« Contours »
Je l’avais rencontrée au détour d’une rue. J’étais tombé sous le charme de ses courbes, ces pleins et ces déliés, que l’on devinait à travers sa robe ni moulante ni transparente. Pourtant, j’avais sous les yeux les limites de son être : une existence sans barrière.
Et sans détour, elle pénétra les frontières de ma vie.
Parfois, nous nous promenions longuement en bordure du bois ; les jours de beaux temps, nous en parcourions le pourtour entier, mais nous pénétrions rarement la muraille d’enceinte que formaient les buissons. Lors de ces lentes déambulations, je me délectais à contempler furtivement son doux profil, le galbe de sa poitrine, la ligne de son dos, sa délicate silhouette…

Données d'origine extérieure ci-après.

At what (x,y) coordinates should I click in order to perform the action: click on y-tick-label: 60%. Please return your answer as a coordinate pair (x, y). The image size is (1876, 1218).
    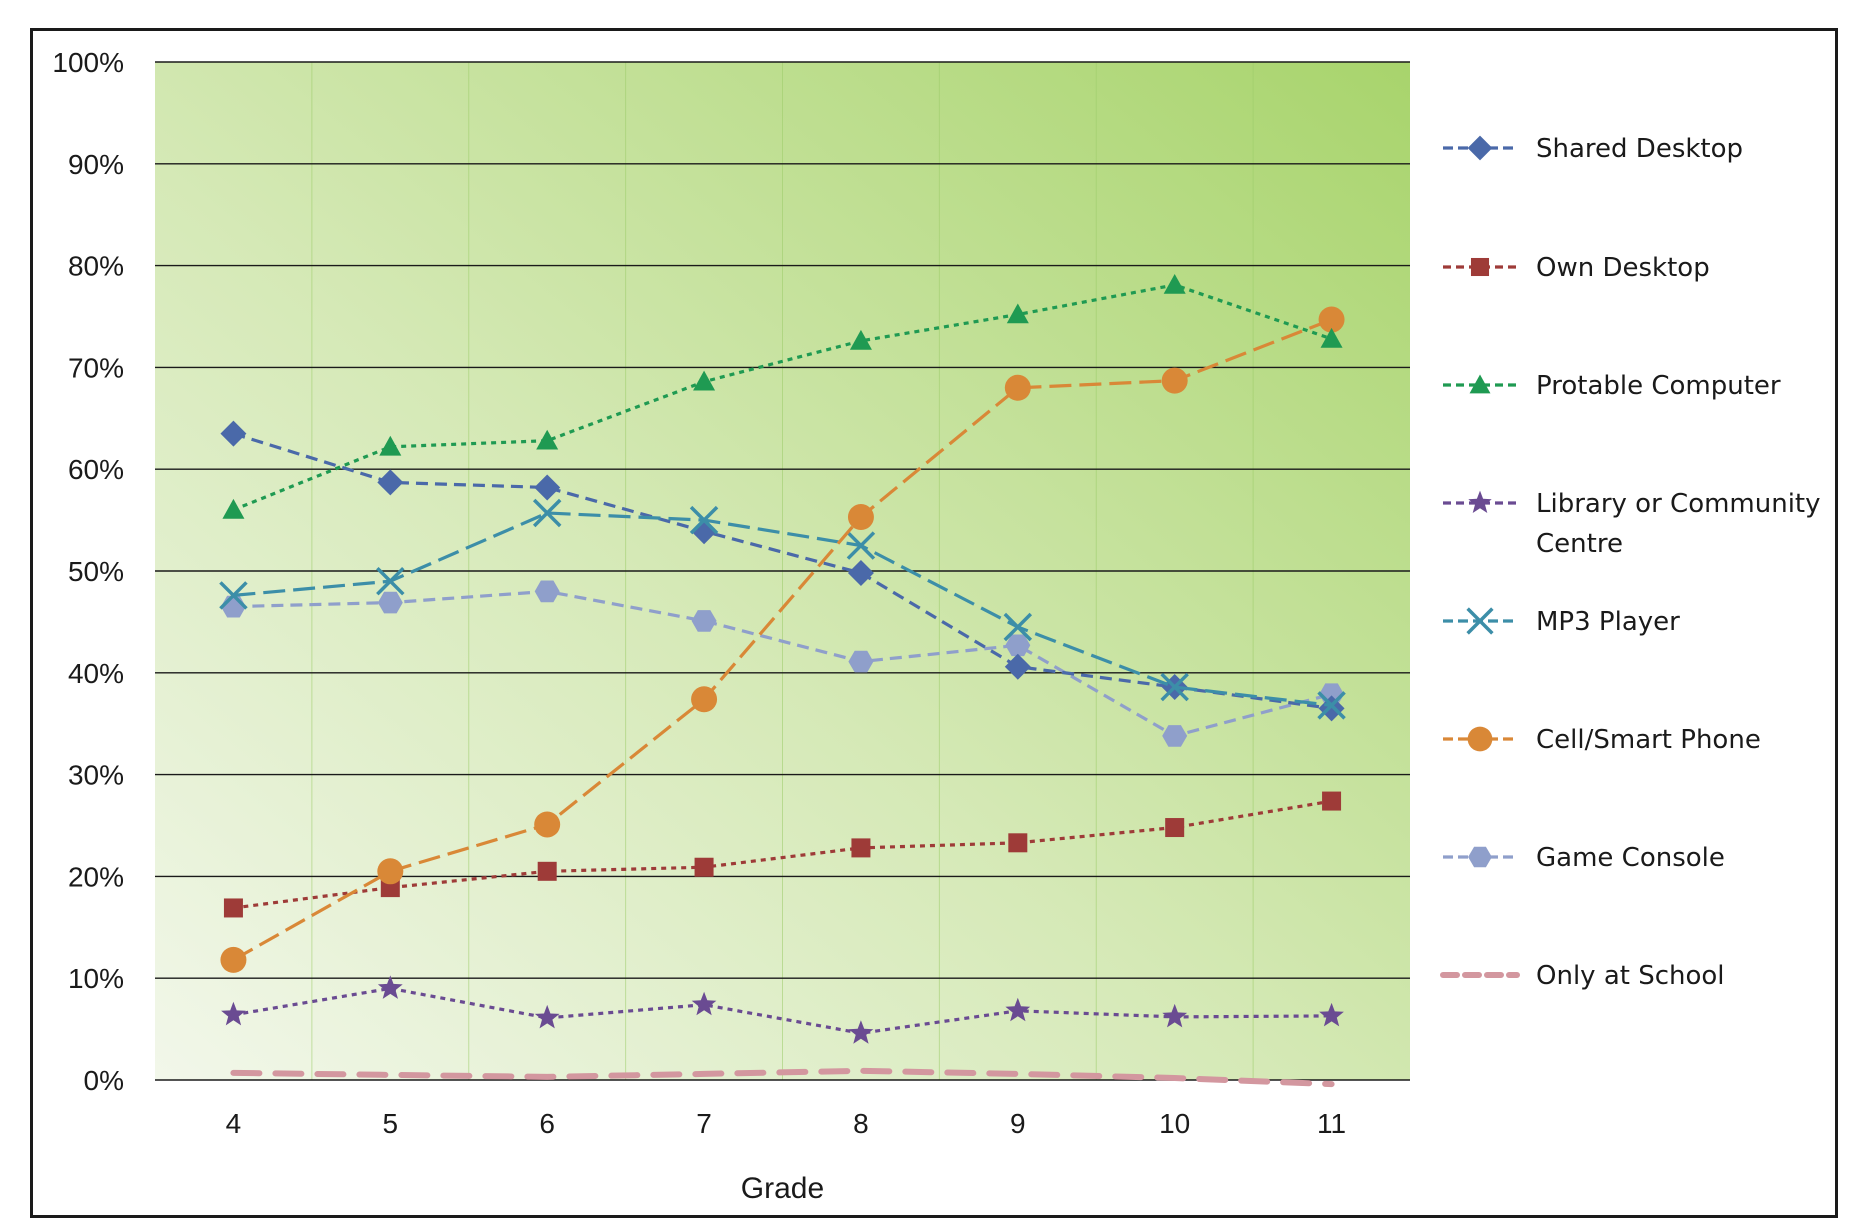
    Looking at the image, I should click on (96, 470).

Saurais-je m’affranchir des contours et atteindre son essence ?
Un soir, je la laissai rentrer seule. Une course, un crochet à faire ; elle qui ne voulait pas m’attendre inutilement ; son baiser envoyé sur un souffle ; moi qui l’attrapait au vol ; elle qui s’éloignait sur le trottoir…
Et une heure plus tard, un ami devant la porte. Sa figure triste, marquée par un je-ne-savais-quoi de sinistre, un trop-plein d’ombre…
Il usa de milles détours et n’osa pas me dire qu’il ne restait plus d’elle en ce monde qu’un dessin à la craie sur l’asphalte et un relief anonyme sous un drap blanc.